The Act requires Dr. Garcia to collect "the identity, personal characteristics, genetic information and medical history" of all donors (section 14[1] and section 3). However, she should not share this information with the twins. Instead, the Act requires that she share this information with the Assisted Human Reproduction Agency of Canada (the Agency), which will maintain it in a registry (section 17).

The Agency will disclose all of this information except identifying information to the twins upon their request. Identifying information about the sperm donor will only be disclosed with his written consent (section 18[2]). In addition, either of the twins can ask the Agency whether she is genetically related to another specific person who was conceived through sperm donation, and the Agency will disclose any information it has as to their genetic relatedness (section 18[4]). Therefore, provided the twins know that they were conceived using donor sperm (there is no law requiring that children are told), they will be able to access health information about their sperm donor and they will be able to determine whether they are related to another person who was also conceived using donor sperm (e.g., a future husband). They may have access to the identity of their sperm donor if he agrees to disclosure of his identity.

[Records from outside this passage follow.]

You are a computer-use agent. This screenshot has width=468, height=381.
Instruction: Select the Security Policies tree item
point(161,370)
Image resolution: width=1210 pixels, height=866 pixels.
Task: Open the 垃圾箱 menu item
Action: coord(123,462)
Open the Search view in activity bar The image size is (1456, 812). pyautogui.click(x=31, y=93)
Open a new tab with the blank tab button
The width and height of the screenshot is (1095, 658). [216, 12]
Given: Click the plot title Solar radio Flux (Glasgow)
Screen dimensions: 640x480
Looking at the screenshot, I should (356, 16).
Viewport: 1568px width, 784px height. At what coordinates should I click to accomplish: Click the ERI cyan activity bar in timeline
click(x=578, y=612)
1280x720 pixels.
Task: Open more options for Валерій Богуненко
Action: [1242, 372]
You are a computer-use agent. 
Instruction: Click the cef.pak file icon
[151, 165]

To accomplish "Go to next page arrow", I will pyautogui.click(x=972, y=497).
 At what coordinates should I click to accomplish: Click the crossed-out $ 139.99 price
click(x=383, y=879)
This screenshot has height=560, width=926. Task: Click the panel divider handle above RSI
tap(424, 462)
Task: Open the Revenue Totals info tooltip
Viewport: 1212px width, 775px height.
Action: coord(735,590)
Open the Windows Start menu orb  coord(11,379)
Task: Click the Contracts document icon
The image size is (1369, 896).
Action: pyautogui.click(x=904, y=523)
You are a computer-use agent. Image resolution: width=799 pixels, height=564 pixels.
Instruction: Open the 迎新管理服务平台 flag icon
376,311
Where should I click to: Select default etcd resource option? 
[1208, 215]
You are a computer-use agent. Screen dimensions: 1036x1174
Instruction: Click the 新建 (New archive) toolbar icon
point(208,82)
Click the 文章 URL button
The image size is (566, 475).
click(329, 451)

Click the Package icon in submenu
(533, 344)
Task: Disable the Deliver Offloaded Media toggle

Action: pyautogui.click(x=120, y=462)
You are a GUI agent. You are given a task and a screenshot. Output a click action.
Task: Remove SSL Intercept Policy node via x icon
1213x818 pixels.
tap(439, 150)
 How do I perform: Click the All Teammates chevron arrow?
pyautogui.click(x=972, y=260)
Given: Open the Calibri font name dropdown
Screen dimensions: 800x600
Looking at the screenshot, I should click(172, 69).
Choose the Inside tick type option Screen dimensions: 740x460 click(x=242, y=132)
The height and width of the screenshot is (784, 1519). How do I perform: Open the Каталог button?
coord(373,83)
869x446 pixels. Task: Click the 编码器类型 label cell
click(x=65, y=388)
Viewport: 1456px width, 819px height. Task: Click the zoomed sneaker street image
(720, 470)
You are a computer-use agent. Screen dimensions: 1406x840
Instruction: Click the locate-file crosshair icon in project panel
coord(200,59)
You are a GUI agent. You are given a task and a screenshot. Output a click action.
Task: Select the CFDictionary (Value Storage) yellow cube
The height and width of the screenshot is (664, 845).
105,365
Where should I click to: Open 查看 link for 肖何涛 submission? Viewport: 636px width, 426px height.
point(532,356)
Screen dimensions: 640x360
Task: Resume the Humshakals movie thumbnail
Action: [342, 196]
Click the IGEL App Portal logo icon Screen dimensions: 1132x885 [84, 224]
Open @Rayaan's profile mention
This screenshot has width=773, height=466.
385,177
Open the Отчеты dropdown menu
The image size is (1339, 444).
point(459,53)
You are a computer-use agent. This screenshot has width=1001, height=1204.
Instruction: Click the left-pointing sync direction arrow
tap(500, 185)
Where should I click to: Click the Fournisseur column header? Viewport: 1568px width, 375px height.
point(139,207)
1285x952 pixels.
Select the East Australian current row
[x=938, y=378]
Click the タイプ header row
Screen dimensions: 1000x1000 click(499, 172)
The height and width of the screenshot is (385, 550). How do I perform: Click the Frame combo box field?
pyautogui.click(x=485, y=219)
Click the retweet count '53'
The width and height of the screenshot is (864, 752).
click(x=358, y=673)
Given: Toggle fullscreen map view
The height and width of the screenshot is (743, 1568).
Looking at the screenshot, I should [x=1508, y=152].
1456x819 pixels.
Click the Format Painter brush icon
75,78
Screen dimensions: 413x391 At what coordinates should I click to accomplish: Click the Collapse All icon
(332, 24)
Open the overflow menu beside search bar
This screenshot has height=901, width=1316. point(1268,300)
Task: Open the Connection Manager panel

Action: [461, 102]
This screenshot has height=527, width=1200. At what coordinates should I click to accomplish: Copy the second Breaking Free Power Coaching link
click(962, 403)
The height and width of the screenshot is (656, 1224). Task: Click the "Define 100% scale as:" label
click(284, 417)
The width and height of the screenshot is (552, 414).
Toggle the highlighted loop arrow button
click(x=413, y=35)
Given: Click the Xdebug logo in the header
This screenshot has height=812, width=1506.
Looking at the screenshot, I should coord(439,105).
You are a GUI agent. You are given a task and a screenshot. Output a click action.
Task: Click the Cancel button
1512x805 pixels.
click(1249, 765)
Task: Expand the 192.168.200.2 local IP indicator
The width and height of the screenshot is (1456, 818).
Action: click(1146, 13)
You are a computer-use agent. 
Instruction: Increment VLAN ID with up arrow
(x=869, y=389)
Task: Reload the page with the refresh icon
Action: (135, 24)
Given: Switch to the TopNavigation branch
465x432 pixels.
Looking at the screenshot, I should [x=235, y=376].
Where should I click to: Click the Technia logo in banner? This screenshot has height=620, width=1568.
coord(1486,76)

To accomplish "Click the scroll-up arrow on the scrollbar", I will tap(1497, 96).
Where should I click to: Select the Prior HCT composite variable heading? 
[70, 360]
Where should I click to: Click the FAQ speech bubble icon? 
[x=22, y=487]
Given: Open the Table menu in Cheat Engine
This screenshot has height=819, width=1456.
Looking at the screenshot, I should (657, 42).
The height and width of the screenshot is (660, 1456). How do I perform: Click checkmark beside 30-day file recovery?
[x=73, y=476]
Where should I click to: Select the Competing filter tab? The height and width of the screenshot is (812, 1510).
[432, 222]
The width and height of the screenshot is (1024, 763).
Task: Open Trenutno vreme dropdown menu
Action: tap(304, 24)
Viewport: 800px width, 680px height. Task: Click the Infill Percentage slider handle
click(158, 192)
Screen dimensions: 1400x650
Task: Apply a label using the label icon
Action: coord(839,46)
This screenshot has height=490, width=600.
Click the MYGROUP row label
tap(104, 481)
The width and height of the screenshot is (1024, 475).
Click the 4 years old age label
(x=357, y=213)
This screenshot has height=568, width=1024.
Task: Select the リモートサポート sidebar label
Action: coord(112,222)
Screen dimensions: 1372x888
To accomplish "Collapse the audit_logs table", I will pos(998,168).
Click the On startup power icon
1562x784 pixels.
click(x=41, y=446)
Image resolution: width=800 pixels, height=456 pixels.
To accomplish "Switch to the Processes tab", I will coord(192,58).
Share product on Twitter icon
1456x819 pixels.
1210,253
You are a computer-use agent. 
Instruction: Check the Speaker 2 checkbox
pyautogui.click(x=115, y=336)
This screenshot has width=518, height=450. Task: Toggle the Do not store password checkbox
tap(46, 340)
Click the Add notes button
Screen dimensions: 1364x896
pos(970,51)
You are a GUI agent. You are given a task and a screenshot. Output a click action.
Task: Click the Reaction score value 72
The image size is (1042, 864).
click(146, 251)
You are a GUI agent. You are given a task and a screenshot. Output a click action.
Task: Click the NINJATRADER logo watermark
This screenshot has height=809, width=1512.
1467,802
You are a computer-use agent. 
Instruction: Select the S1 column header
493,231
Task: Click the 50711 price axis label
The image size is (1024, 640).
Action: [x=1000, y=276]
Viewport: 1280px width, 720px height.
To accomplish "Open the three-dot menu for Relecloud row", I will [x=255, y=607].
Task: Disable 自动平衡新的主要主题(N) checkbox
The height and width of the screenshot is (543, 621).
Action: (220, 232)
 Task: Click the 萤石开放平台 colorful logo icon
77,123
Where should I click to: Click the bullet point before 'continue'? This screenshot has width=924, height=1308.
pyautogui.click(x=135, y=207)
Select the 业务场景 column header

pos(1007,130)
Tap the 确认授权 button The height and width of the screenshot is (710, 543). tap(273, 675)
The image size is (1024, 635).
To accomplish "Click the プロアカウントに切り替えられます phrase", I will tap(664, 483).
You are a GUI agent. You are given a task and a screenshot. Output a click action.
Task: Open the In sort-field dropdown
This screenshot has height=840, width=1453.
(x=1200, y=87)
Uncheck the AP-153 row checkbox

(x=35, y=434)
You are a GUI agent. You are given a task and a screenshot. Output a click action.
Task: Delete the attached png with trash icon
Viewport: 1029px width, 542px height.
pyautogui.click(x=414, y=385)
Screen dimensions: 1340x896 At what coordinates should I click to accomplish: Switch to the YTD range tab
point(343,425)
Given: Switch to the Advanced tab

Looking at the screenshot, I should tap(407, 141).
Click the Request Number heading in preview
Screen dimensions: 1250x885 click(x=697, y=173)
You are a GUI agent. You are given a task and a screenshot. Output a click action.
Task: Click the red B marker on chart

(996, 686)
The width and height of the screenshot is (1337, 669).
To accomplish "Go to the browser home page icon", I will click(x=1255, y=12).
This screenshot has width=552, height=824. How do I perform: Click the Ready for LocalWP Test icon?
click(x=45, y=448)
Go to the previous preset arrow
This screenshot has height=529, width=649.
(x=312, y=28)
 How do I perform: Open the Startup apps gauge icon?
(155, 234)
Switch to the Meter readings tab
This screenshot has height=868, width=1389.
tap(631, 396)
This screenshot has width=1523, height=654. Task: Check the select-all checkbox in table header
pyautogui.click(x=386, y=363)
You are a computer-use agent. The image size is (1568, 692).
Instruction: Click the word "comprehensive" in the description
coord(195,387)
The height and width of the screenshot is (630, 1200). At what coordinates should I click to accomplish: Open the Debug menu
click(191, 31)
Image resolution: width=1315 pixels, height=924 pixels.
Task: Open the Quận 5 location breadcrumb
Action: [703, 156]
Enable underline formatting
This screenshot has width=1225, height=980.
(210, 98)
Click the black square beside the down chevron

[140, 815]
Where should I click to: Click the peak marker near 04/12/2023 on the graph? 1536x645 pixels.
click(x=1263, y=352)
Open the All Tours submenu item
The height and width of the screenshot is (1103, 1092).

Although there is no law requiring that children be told they were conceived using donor gametes and no guarantee that they will be able to know the identity of their donor, there are ethical arguments favouring openness and honesty. We know from studies of adoption and from the testimony of children (and now adults) conceived using donor gametes that it is very important to some individuals that their patents tell them the truth about their conception, and that they have an opportunity to one day meet those to whom they are genetically related. Other individuals do not attach much significance to genetic relatedness. Given these divergent opinions, it would be prudent for Dr. Garcia to err on the side of caution and encourage her patients to be honest with their children about the use of donated gametes. She may also want to consider establishing open donation programs within her clinic and requiring that patients discuss this issue with a counsellor, psychologist or social worker before using a donor.